Paul Bradbury is a physician assistant at Benefis Teton Medical Center, Sherrel said, and he immediately warmed Schatzi up. The little dog was pretty quiet the rest of the day on Sunday, but today she’s feeling just fine, Sherrel said, adding that she is very thankful that Chewy and Paul rescued her little dog.

This being Montana, the bad weather didn’t actually cancel all weekend plans. Some Teton County residents took precautions and still held their gatherings.

For example, the weather didn’t stop the wedding of Russ and Nichole Vincent in Fairfield. The Fairfield couple was married with family and friends in attendance on the afternoon of Saturday, Sept. 28, at the Fairfield Community Hall.

The couple’s wedding plans changed because of the storm. “Our plan was to marry at the little church on the Threshing Bee grounds in Choteau,” the bride said. “Weather changed the plans, and we moved the wedding to the Fairfield Community Hall. They also had to change officiants. Fairfield New Life Pastor Mike Manuel stepped in two hours before the ceremony to marry the couple because roads were too bad for Aaron Skaggs to make it in from Choteau to marry them.

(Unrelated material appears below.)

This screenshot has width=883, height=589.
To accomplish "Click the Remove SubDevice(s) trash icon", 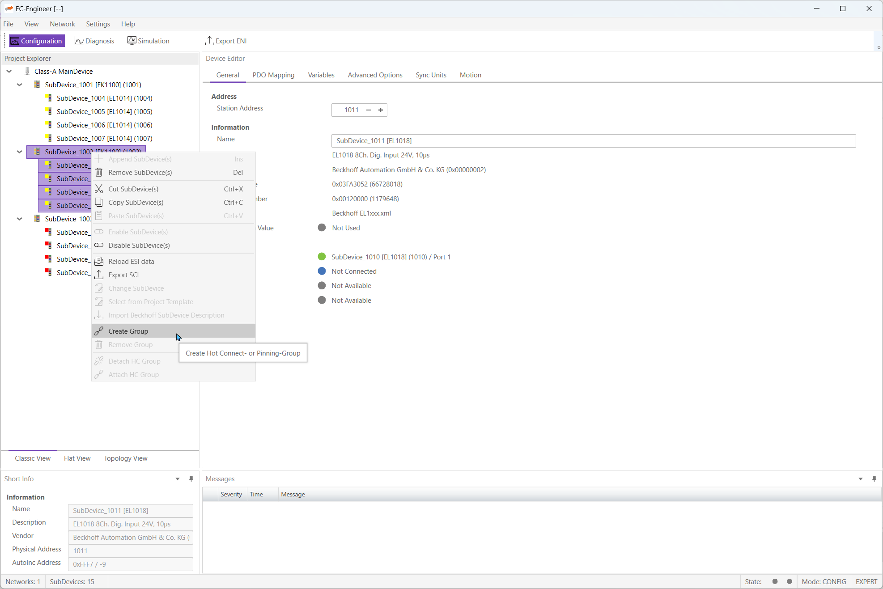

They still got a few pictures out side, Nichole laughed, adding, “No storm was going to take our day away.”

And while Power’s Harvest Fest and homecoming have been postponed, the storm did not stop the Power High School Class of 1969 from having their 50-year reunion. The class enjoyed a banquet and a bonfire.

The Power community also came together to celebrate the 70th wedding anniversary of Arnie and Dolores Gettel on Sunday, Sept. 29.